Conflicts of interest None declared.

Summary

Posterior fossa malformations–haemangiomas–arterial anomalies–cardiac defects–eye abnormalities–sternal cleft and supraumbilical raphe syndrome (also known as PHACES syndrome) is a rare neurocutaneous disorder. Children presenting with these manifestations need careful ophthalmological, cardiac and neurological assessment. They may have one or more of these extracutaneous manifestations, the most common being cerebral and cardiovascular anomalies. There is controversy about treating these children with propranolol especially if they have cerebrovascular involvement with narrow, dysplastic or absent blood vessels. The concern with propranolol is that hypotension may lead to reduced cerebral blood flow and neurological consequences. Prior to propranolol the systemic treatment for haemangiomas was prednisolone and then the concern was the opposite, namely hypertension. Our proposal was whether a combination of these two drugs would provide a safer and faster recovery. We report three retrospective cases of PHACES syndrome, each of whom received treatment with a combination of propranolol and prednisolone: two children were started on prednisolone and propranolol was added because the haemangiomas failed to respond adequately; the third child was started on propranolol and developed peripheral ischaemia and ulceration necessitating a reduction in dose addition of a low dose of prednisolone.
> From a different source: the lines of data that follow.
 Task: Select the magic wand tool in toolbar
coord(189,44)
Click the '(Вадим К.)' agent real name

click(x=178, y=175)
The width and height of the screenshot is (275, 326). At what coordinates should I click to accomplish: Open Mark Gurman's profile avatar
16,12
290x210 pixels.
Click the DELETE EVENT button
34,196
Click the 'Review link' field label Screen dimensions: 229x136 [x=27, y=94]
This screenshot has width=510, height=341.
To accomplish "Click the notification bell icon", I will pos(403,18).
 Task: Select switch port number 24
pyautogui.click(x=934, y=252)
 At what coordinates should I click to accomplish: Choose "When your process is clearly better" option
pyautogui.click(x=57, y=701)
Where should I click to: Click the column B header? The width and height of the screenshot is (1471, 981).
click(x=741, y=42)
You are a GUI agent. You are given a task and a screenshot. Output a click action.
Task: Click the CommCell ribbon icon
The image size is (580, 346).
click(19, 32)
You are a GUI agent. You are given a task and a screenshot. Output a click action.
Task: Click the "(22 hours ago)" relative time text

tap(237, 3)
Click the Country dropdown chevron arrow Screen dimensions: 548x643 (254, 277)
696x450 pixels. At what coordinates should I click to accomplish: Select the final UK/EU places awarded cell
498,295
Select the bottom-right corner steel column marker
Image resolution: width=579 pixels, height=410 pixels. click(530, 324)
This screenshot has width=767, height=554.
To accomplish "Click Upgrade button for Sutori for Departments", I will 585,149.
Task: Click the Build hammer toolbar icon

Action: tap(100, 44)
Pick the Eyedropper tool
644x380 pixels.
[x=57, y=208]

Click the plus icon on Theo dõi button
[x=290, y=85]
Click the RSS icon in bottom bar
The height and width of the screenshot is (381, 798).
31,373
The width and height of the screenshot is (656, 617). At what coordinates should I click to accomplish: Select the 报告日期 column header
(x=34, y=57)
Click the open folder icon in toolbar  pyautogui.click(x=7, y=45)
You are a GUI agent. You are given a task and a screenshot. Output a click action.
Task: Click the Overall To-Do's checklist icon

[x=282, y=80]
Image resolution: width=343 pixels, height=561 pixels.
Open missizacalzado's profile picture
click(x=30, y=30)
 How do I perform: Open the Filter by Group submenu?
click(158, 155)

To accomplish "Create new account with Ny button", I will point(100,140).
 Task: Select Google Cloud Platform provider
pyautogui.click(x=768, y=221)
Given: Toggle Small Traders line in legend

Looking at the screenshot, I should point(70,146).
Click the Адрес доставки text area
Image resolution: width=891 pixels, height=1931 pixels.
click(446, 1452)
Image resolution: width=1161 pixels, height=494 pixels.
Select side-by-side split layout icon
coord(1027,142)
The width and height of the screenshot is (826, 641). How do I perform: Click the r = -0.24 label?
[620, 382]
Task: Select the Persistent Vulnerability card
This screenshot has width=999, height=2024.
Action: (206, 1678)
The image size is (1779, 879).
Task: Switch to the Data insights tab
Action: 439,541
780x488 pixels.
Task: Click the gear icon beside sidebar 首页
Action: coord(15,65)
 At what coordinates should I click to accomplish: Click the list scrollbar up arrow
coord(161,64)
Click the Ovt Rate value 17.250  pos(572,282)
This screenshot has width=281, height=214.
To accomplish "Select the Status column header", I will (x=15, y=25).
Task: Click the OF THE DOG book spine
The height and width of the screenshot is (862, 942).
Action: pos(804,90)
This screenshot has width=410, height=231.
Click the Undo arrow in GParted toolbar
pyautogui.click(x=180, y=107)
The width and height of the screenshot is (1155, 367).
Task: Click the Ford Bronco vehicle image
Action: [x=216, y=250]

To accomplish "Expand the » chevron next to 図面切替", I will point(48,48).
All three patients, who failed on the one treatment, responded well to combination therapy without any significant complications. These outcomes suggest that for some patients with PHACES syndrome the use of combination treatment with propranolol and prednisolone could be advantageous, potentially allowing for the introduction of low doses of each with an enhanced combined effect. The doses can be increased gradually depending on the magnetic resonance imaging findings.